Bug 146429

Summary: Fallback to other character encodings detected by ICU above a certain confidence threshold
Product: LibreOffice Reporter: Daniel Thomas <daniel>
Component: LibreOfficeAssignee: Daniel Thomas <daniel>
Status: ASSIGNED ---    
Severity: enhancement CC: buzea.bogdan, daniel, himajin100000, mikekaganski, vsfoote, xiscofauli
Priority: medium    
Version: unspecified   
Hardware: All   
OS: All   
See Also: https://bugs.documentfoundation.org/show_bug.cgi?id=92161
https://bugs.documentfoundation.org/show_bug.cgi?id=141971
https://bugs.documentfoundation.org/show_bug.cgi?id=61703
Whiteboard:
Crash report or crash signature: Regression By:
Bug Depends on:    
Bug Blocks: 157526    
Attachments: File encoded in EUC-KR

Description Daniel Thomas 2021-12-26 22:53:17 UTC
Description:
As discussed in Bug 92161, we should modify SwIoSystem::IsDetectableText so that if none of the encodings we explicitly check for match, we can consider falling back to whatever ucsdet_getName (from icu library) returns (provided LO supports it).
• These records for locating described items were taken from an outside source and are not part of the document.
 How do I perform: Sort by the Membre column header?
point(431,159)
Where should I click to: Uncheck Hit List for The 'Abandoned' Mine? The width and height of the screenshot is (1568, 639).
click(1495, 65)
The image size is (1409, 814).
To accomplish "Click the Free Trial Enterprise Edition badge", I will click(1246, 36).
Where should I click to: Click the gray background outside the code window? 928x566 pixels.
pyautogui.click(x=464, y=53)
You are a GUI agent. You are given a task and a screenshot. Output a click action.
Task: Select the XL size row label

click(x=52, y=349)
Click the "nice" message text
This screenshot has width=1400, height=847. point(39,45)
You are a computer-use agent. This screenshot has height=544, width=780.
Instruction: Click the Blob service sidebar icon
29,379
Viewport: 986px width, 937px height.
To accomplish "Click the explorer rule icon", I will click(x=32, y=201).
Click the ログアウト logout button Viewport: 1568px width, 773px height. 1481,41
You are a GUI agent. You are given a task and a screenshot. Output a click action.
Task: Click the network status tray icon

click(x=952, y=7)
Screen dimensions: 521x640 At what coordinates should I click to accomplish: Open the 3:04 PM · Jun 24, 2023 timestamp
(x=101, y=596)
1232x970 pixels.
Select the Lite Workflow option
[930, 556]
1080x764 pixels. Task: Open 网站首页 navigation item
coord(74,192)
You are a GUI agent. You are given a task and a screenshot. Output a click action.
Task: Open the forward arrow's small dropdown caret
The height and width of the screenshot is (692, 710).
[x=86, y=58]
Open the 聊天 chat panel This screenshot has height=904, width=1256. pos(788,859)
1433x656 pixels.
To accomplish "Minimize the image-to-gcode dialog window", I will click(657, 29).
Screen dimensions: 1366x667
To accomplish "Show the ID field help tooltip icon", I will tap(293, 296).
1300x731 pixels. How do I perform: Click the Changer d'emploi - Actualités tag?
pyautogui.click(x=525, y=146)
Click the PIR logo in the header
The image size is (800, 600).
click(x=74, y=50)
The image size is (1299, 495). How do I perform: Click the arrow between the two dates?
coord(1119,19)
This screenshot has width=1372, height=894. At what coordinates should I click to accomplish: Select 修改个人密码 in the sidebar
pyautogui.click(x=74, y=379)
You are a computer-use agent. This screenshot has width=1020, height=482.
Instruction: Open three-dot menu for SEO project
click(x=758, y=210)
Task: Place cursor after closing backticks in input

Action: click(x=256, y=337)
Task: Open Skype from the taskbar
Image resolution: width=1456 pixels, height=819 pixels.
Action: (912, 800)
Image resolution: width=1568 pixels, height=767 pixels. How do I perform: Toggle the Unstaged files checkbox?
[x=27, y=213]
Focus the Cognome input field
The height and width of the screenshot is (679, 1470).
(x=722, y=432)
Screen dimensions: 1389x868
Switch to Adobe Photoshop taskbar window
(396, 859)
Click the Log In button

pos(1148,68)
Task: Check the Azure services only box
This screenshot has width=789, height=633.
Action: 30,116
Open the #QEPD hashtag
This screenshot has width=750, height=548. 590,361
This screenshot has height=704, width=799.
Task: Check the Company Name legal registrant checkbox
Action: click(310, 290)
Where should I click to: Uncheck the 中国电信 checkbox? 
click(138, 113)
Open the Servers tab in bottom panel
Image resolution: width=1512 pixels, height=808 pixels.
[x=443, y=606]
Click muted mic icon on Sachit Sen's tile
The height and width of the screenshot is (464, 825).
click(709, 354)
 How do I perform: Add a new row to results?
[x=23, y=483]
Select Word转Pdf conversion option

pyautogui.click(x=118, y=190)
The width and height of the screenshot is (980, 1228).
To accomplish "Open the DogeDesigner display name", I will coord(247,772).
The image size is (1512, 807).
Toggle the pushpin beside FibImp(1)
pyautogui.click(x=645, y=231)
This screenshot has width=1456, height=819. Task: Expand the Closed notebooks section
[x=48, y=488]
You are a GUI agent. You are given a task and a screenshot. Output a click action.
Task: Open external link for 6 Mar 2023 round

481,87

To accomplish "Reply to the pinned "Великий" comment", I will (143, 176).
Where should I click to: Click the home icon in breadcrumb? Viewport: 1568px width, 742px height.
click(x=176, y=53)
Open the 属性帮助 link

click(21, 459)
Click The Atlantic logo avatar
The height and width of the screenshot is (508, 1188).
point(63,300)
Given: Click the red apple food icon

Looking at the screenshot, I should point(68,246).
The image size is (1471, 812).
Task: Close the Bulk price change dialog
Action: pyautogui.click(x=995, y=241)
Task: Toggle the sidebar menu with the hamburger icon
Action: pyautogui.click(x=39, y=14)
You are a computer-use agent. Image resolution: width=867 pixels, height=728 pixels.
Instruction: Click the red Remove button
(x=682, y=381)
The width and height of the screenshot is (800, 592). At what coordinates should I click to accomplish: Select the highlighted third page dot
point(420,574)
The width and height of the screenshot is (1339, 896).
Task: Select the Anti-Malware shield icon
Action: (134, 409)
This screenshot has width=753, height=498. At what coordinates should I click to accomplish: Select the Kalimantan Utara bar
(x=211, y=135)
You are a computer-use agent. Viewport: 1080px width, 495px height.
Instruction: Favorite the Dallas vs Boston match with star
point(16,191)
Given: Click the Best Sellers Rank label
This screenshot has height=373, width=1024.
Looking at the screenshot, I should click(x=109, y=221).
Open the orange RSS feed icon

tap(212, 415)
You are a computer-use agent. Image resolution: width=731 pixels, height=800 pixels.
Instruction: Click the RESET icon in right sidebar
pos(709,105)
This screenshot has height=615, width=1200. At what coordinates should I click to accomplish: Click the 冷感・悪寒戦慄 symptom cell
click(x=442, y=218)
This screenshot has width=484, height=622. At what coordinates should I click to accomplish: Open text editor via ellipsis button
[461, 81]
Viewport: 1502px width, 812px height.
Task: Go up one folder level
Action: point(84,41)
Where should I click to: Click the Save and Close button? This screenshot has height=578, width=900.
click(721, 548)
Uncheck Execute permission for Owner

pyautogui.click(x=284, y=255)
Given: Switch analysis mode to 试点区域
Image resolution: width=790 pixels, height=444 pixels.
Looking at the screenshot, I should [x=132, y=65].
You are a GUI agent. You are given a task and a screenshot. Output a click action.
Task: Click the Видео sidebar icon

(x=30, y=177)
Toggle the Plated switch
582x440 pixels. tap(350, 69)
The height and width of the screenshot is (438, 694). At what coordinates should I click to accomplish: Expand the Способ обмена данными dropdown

We can use ucsdet_getConfidence to filter out anything below a certain confidence threshold.

Steps to Reproduce:
1. Save a text file as one of the encodings we don't detect, e.g. EUC-KR with some Korean text pasted in
2. open the file in LO Writer. 

Actual Results:
It should display incorrectly as it is assumed to be Unicode or some other encoding

Expected Results:
the filetype is correctly deterined and it displays happily


Reproducible: Always


User Profile Reset: No



Additional Info:
see desc
Comment 1 Daniel Thomas 2021-12-26 23:05:12 UTC
Draft PR:https://gerrit.libreoffice.org/c/core/+/127539
tests to follow
Comment 2 Daniel Thomas 2021-12-26 23:09:00 UTC
Created attachment 177149 [details]
File encoded in EUC-KR
Comment 3 Daniel Thomas 2022-01-20 00:03:41 UTC
Sorry forgot to update this, current status is that I have a PR which worked fine under Linux with make check, but the Windows build failed in CI. I'm currently setting up a Windows build environment to investigate this.
Comment 4 Daniel Thomas 2022-01-20 00:04:04 UTC Comment hidden (obsolete)
Comment 5 Xisco FaulĂ­ 2022-05-02 14:55:04 UTC
Dear Daniel Thomas,
This bug has been in ASSIGNED status for more than 3 months without any
activity. Resetting it to NEW.
Please assign it back to yourself if you're still working on this.
Comment 6 Daniel Thomas 2022-09-29 18:02:08 UTC
Have rebased again:https://gerrit.libreoffice.org/c/core/+/127539 and this is ready for test, the Windows test bug is fixed too - see details in the Gerrit comments.

Note that the CONFIDENCE_THRESHOLD is arbitrarily set to 90%, which could be changed, I didn't know what to set it to. Note that even setting it to 100% would be helpful and an improvement over the detection currently done.